Tarefa proposta 1: Pode redimensionar as coordenadas das respostas nos registros, de tudo desde a linha que contém "Click the zoom" até a linha que contém "click(x=373, y=301)", ambas incluídas, multiplicando cada uma por 2,2 e arredondando para inteiros (meios para cima)? Reescreva todas essas linhas, pedidos incluídos, e só elas.

Trecho do texto:
▼

E este é apenas um fragmento que descreve o amor, a angústia do amanhã, o desprezo à traição, da qual Bolívar tanto sofreu. Mas, correndo o risco de atrair muitos historiadores como inimigos, as cartas mais importantes escritas por Bolívar falavam de amor. Um amor de um menino perdido nas insólitas trevas da morte que o levou quando sua mãe faleceu. Ele se procurava nas carícias de qualquer mulher. Manuelita, que era tão valente quanto ele, pode-se dizer que descreveriam o amor da maneira mais inimaginável possível, uma constante evocação da paixão pelas ideias e da paixão que repousava entre as belas e brancas pernas de Manuelita, que clamavam por sexo desesperado de Bolívar, que, manchado de sangue, parecia ser um amante inesquecível.

Assim escreveu Simón a Manuelita:

“A distinta dama Sra. Manuela Sáenz”

Estimada Manuelita:

Quero responder-te, belíssima Manuela, às tuas demandas de amor, que são muito justas. Pesa-me ser sincero para quem, como tu, tudo me deu. Antes não houve ilusão, não porque não te amasse, Manuela, e é hora de saberes que antes amei outra com a singular paixão da juventude, que por respeito nunca nomeei…

Este é um fragmento de uma carta de Bolívar a Manuelita, escrita em 3 de julho de 1822 no Quartel de Guaranda.

▲

Dados fornecidos:
▼

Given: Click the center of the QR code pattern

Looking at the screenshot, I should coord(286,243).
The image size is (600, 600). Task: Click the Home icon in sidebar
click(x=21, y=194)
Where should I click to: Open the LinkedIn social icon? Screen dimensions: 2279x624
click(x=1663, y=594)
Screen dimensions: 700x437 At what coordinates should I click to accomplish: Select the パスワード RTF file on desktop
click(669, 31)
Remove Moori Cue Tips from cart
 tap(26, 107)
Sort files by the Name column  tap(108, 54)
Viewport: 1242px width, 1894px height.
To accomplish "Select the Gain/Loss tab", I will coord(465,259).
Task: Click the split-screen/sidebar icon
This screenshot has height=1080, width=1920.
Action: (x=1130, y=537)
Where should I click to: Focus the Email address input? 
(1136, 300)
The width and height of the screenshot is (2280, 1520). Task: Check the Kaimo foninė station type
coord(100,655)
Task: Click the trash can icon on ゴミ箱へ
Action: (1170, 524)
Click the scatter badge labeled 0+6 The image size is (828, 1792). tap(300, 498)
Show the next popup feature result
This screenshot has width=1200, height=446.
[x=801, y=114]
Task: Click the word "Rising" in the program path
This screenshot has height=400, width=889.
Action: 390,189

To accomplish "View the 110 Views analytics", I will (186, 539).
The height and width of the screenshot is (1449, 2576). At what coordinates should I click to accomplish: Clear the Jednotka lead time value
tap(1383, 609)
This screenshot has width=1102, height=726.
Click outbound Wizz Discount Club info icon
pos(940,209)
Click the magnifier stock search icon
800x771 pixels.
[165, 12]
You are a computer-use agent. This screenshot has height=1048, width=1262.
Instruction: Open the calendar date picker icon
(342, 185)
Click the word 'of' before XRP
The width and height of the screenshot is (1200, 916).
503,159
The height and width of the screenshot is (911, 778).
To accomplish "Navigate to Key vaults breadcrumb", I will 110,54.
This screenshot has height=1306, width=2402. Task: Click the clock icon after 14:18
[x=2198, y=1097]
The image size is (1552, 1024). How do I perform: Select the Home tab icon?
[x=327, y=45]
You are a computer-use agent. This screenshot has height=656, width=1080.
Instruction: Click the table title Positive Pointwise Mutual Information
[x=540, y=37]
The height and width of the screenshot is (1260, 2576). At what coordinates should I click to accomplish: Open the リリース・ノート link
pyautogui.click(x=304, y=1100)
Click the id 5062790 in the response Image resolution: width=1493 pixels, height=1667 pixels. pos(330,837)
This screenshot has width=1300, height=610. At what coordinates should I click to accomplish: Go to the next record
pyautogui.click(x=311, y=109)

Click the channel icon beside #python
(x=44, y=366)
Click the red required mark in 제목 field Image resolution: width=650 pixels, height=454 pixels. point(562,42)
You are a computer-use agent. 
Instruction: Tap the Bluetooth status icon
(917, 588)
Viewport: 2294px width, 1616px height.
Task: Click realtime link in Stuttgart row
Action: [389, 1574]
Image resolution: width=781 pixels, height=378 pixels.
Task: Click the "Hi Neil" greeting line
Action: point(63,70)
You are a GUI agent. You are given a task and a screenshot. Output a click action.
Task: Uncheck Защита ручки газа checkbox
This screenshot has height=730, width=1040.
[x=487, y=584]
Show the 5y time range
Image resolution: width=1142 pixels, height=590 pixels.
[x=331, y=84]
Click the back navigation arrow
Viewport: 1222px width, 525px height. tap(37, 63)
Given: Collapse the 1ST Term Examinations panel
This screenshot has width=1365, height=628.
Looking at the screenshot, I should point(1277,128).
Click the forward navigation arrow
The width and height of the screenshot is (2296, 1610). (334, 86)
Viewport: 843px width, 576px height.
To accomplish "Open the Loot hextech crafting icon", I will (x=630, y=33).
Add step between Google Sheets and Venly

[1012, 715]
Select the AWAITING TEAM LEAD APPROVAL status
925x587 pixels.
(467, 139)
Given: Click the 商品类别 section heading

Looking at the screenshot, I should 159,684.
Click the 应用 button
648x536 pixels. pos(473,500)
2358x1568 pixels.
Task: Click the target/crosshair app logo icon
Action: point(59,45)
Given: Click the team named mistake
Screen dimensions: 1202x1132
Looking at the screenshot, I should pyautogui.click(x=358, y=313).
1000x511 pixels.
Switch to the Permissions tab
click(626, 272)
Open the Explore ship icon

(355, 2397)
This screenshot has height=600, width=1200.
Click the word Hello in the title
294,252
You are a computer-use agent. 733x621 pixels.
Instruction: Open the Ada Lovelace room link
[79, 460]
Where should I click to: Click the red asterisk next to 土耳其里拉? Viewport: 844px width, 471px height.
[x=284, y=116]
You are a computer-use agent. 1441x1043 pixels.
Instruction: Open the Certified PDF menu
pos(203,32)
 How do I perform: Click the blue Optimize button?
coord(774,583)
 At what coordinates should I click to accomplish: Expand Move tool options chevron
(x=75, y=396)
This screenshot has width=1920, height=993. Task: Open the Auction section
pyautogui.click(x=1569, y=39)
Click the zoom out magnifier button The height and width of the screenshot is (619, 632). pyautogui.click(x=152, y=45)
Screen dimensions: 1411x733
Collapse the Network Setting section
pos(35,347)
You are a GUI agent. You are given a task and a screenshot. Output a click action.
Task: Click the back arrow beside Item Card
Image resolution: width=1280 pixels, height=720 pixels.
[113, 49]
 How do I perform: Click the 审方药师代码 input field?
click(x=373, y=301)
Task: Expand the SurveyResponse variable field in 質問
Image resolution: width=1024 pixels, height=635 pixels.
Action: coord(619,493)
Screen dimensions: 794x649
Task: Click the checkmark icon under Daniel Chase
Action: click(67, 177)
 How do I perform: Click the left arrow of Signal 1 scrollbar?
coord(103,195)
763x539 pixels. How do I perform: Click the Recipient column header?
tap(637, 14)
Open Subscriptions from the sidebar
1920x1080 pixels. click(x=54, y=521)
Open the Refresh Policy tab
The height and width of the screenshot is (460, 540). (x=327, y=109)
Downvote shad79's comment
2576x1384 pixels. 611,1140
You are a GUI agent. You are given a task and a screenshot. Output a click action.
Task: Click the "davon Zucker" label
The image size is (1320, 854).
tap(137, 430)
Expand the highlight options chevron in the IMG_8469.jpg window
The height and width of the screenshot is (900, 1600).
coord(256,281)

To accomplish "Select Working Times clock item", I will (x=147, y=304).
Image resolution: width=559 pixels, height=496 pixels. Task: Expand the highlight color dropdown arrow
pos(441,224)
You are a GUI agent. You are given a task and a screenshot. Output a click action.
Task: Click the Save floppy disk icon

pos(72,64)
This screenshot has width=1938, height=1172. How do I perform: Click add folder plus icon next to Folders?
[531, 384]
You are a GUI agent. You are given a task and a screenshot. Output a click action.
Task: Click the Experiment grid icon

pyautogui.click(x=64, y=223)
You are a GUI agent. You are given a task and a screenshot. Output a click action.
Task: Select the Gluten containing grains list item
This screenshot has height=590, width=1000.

▲

Tarefa proposta 2: Pode continuar o texto sobre as cartas de amor de Bolívar a Manuelita a partir do ponto em que ele termina?

Resultado da tarefa 1:
Click the zoom out magnifier button The height and width of the screenshot is (619, 632). pyautogui.click(x=334, y=99)
Screen dimensions: 1411x733
Collapse the Network Setting section
pos(77,763)
You are a GUI agent. You are given a task and a screenshot. Output a click action.
Task: Click the back arrow beside Item Card
Image resolution: width=1280 pixels, height=720 pixels.
[249, 108]
 How do I perform: Click the 审方药师代码 input field?
click(x=821, y=662)

Resultado da tarefa 2:
Talvez nunca mais nos reencontremos com palavras tão cheias de respeito e tantas confissões como as dos antigos guerreiros. Nós, escritores e leitores, devemos muito às dolorosas guerras, das quais muitos foram vítimas indiretas. Os manuscritos da desolação, o distanciamento do corpo frio, os amores proclamados após as vitórias, os amores perdidos no campo de batalha.

O que seria de nós que escrevemos sobre o amor se não tivéssemos um entendimento profundo da guerra? Pois, afinal de contas, o amor é a batalha mais constante do homem, na qual quase sempre se morre por ele, ou morre amando. Sem dúvida, a literatura se nutriu de valentes, de guerreiros, de apaixonados, de suicidas, de histórias como as que Bolívar testemunhou, que alimentaram pelo menos alguma crônica cujos matizes sobraram para escrever grandes descobertas e grandes memórias. Entre elas, as mais profundas eram sobre amar no exato momento em que se morre.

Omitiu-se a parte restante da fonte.